Retrieval Likelihood#

After fitting a transmission spectrum with ExoIris, the next step is often atmospheric retrieval: comparing the measured spectrum to theoretical models to infer atmospheric properties. This step requires a likelihood function that properly accounts for the statistical structure of the ExoIris posterior, and a naive approach fails in a subtle but important way.

The Rank-Deficiency Problem#

ExoIris parameterises the transmission spectrum with \(K\) radius-ratio knots, which are then interpolated to \(M\) data wavelengths. Since \(M \gg K\), the posterior samples live in a \(K\)-dimensional subspace of the \(M\)-dimensional wavelength space. The full \(M \times M\) covariance matrix is therefore singular: it has only \(K\) non-zero eigenvalues. A standard multivariate Gaussian likelihood cannot be evaluated because the covariance matrix is not invertible.

Karhunen-Loeve Decomposition#

ExoIris solves this using a Karhunen-Loeve (principal component) decomposition of the posterior covariance.
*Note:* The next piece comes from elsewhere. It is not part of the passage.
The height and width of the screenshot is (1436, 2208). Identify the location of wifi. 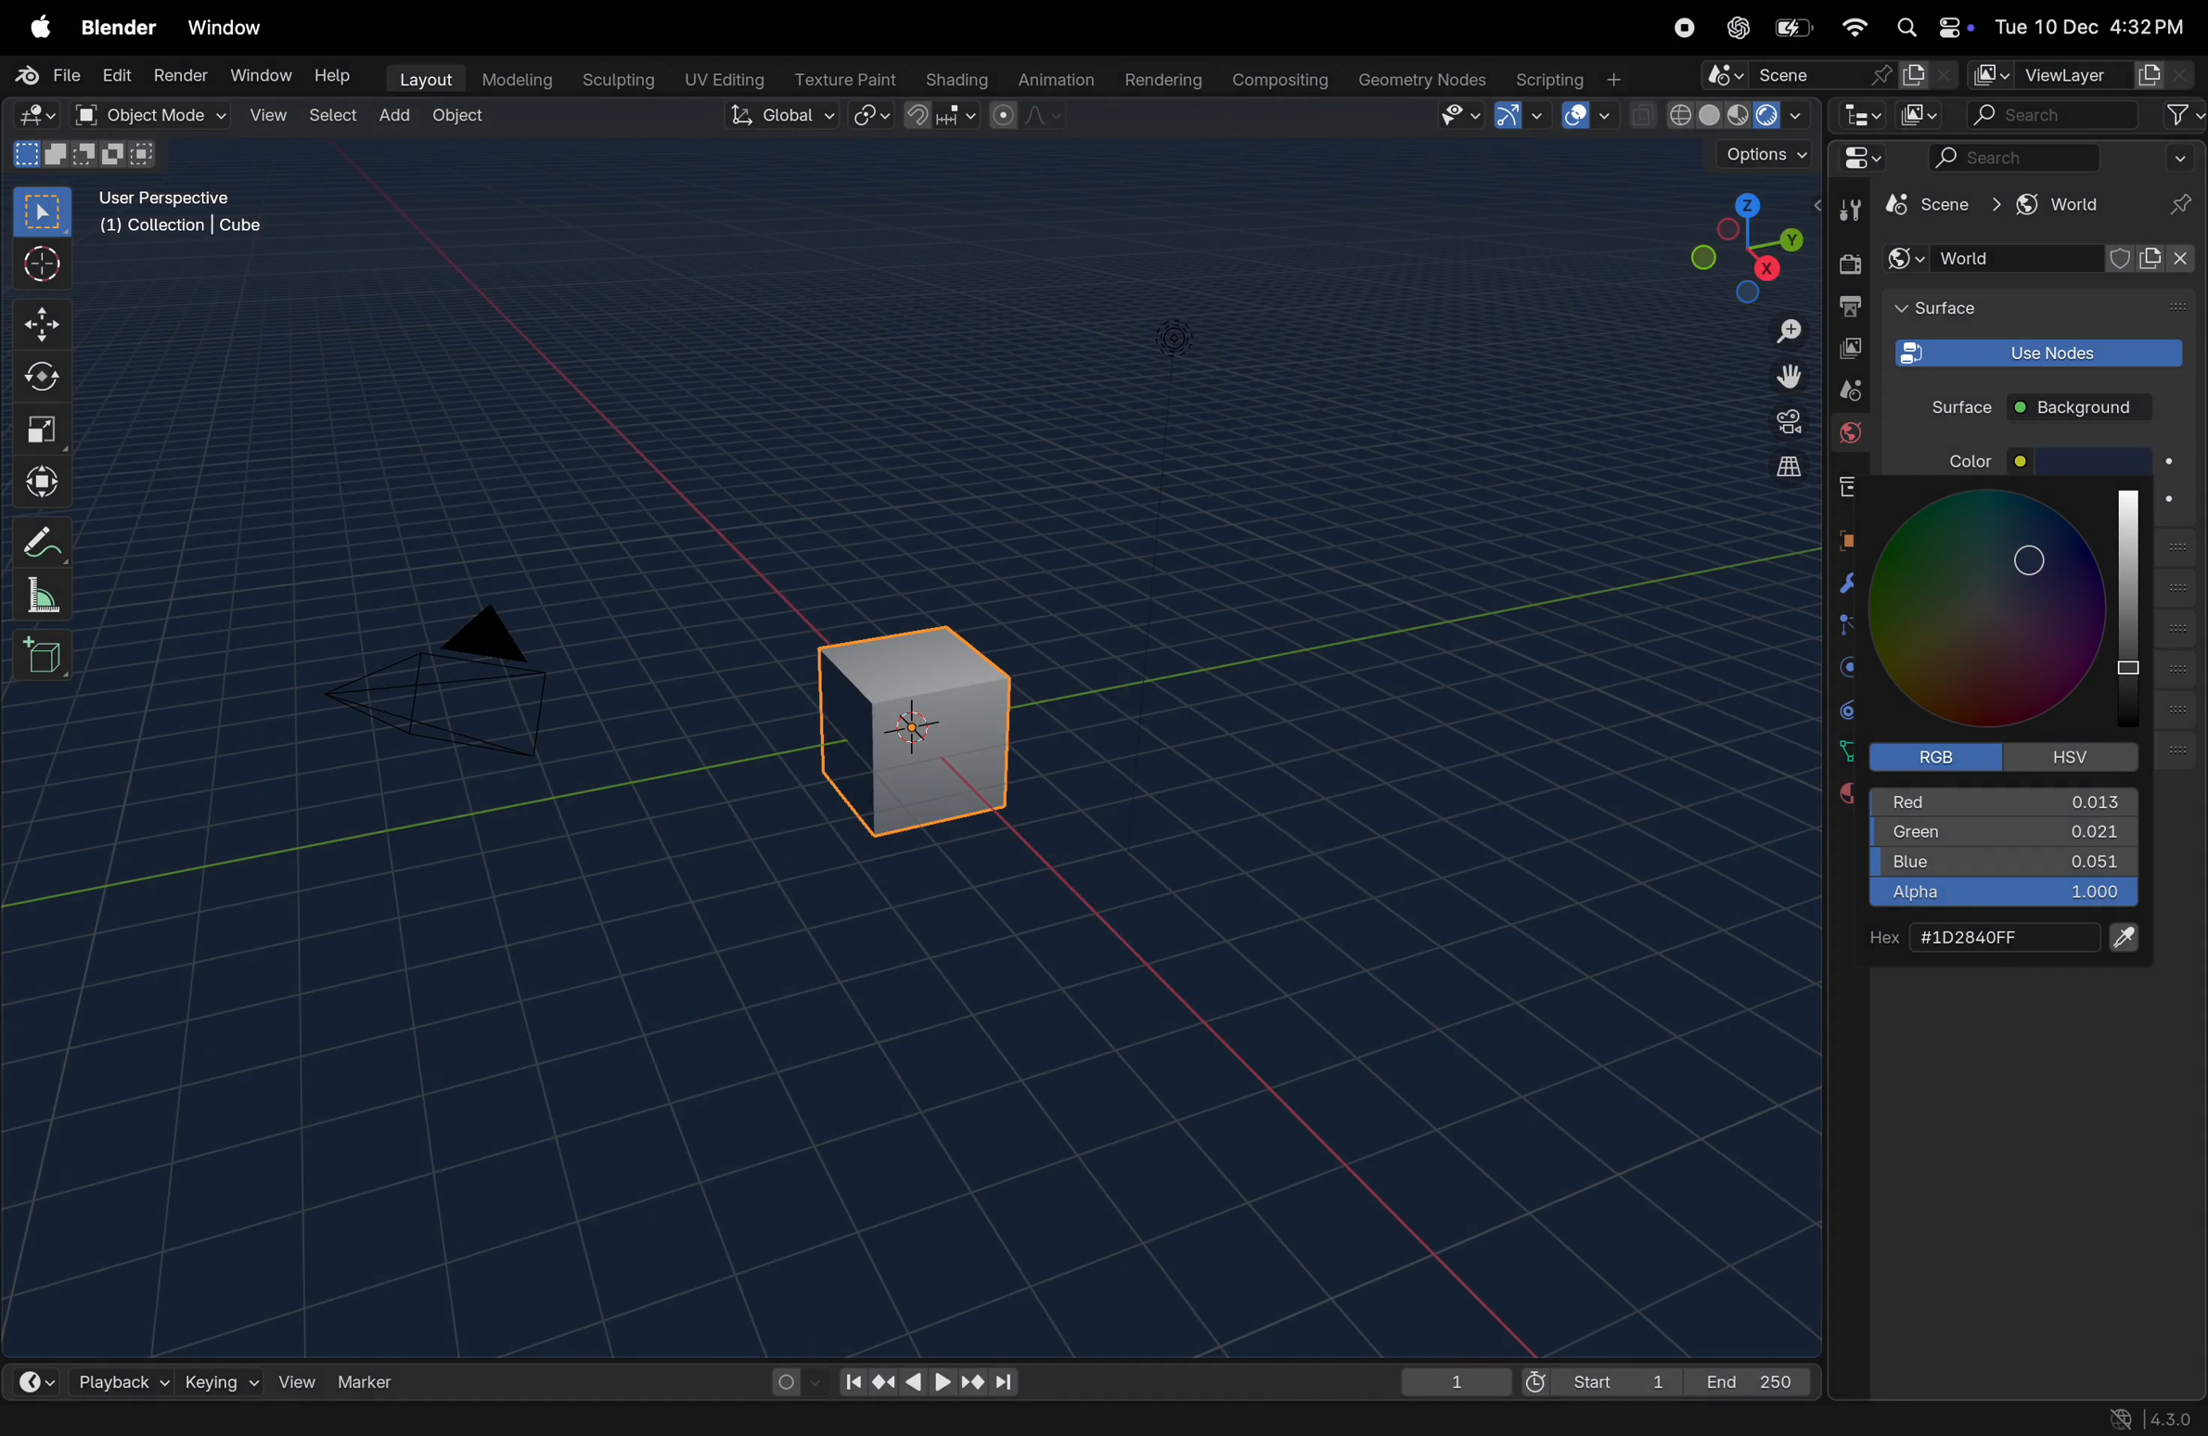
(1854, 27).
The eigendecomposition identifies the \(K\) significant principal components and discards the near-zero eigenvalues that correspond to directions with no posterior variance. The resulting reduced-rank likelihood is:

\[\ln \mathcal{L} = -\frac{1}{2} \left( \sum_{i=1}^{K} \frac{p_i^2}{\lambda_i} + \ln \prod_{i=1}^{K} \lambda_i + K \ln 2\pi \right)\]

where \(p_i\) are the projections of the residuals onto the eigenvectors and \(\lambda_i\) are the corresponding eigenvalues. This gives a statistically rigorous likelihood that lives in the correct subspace, ready to be plugged into any atmospheric retrieval framework.